- [TO DO]:
Keep to one stretch of the data below, the lines from the one with "Viewport: 800px width, 432px height." up to and including the one with "Given: Open the Wallet dropdown menu", and return that stretch exactly.

Stored data
━━━━━━━━━━━━━━━━━━━━
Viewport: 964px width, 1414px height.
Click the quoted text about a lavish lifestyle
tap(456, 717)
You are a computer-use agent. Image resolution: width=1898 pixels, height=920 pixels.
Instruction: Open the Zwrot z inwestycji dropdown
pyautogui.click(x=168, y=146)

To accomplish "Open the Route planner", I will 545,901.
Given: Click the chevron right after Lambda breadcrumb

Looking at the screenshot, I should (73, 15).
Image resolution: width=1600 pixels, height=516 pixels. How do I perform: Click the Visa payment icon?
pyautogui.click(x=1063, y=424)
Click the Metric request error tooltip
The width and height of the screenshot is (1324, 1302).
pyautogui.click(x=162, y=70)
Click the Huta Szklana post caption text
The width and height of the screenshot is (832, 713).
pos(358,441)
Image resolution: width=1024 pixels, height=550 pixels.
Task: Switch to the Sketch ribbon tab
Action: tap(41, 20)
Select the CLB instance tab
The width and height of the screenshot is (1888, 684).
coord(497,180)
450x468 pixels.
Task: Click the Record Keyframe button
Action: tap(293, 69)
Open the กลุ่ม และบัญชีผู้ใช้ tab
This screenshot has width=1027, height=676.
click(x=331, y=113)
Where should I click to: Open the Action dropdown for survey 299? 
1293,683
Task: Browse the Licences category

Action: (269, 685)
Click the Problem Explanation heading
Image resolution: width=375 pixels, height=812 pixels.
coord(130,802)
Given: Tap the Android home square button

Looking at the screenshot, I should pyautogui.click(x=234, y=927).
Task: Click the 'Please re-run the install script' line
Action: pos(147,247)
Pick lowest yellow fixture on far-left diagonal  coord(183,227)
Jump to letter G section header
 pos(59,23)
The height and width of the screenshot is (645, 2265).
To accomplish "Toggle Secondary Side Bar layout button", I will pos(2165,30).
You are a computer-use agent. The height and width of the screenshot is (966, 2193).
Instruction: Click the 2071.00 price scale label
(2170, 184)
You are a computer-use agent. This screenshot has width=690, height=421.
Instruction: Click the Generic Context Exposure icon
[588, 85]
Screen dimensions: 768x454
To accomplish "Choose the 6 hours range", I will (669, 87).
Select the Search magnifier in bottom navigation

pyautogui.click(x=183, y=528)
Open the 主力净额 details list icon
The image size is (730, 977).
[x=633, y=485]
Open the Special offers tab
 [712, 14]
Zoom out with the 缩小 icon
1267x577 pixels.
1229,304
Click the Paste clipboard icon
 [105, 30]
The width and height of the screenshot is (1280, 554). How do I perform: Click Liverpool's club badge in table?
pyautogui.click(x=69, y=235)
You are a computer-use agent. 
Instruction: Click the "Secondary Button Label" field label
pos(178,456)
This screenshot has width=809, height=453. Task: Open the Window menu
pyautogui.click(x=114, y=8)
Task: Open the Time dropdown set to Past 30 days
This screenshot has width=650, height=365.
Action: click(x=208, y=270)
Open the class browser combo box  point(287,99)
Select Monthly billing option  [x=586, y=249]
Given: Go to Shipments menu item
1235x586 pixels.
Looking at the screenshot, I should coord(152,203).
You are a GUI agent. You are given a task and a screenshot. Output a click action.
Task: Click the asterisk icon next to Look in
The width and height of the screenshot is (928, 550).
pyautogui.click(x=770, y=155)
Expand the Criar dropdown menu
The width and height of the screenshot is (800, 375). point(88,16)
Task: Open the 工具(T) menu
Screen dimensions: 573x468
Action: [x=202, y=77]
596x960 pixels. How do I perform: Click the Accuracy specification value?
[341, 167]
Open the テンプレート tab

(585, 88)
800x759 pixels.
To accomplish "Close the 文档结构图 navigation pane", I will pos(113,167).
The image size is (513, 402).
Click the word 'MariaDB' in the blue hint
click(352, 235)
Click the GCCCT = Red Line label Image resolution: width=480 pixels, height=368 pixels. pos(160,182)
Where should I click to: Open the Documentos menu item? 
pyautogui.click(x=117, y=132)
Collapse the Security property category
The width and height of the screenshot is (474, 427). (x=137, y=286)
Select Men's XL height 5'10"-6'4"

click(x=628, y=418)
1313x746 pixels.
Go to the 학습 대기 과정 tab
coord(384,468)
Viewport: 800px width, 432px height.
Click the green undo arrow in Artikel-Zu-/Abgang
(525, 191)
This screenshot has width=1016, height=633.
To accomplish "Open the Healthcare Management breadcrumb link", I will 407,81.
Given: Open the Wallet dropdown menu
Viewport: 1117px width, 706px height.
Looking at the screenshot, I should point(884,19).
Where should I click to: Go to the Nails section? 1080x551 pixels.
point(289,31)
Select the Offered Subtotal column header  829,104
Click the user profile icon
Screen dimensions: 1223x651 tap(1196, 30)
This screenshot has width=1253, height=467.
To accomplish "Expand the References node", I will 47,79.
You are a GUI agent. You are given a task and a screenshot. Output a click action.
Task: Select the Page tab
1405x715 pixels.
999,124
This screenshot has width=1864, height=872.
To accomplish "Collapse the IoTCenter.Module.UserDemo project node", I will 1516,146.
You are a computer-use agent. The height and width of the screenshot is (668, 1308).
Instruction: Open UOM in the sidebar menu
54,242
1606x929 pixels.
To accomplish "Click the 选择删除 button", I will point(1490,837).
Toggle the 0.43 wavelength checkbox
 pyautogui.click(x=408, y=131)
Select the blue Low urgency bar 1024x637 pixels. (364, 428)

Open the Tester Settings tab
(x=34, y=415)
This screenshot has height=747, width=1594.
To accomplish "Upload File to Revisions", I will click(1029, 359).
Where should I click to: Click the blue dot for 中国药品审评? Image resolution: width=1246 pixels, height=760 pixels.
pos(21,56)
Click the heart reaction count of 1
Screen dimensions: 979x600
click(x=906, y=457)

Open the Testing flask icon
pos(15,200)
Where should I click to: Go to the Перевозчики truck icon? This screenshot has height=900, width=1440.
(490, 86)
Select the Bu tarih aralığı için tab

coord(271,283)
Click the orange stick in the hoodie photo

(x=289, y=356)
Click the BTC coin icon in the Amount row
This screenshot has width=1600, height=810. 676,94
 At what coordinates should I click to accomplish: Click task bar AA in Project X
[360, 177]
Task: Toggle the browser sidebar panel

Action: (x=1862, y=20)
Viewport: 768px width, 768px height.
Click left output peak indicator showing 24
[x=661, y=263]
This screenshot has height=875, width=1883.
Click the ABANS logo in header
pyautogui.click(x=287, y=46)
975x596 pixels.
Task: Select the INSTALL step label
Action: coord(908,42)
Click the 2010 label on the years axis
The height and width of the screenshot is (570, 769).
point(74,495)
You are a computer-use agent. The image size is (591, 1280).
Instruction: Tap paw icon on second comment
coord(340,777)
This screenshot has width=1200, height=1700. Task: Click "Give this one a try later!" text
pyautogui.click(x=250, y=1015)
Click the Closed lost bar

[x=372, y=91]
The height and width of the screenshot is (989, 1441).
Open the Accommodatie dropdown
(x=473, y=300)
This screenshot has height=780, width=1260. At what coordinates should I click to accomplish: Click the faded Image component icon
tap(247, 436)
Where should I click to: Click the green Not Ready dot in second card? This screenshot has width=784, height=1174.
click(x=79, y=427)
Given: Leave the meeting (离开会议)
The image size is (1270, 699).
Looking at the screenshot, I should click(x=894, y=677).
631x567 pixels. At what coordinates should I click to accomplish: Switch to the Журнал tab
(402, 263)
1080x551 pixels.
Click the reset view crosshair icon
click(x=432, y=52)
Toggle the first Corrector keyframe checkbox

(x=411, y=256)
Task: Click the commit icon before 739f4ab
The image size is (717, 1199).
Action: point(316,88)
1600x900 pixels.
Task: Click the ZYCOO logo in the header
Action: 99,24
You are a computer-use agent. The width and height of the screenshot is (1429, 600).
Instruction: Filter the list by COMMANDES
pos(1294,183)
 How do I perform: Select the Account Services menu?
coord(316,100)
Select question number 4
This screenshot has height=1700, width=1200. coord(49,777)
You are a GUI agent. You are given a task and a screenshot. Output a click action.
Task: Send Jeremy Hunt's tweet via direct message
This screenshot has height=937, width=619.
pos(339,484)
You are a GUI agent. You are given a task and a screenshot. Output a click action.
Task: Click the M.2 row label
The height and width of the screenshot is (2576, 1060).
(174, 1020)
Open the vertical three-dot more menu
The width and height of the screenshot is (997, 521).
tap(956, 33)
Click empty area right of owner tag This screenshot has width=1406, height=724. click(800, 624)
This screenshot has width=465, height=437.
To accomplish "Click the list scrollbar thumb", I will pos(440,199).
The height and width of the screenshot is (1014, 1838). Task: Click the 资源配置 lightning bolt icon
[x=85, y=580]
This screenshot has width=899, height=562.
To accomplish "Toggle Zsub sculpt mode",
━━━━━━━━━━━━━━━━━━━━
- [FINAL ANSWER]:
Viewport: 800px width, 432px height.
Click the green undo arrow in Artikel-Zu-/Abgang
(525, 191)
This screenshot has width=1016, height=633.
To accomplish "Open the Healthcare Management breadcrumb link", I will 407,81.
Given: Open the Wallet dropdown menu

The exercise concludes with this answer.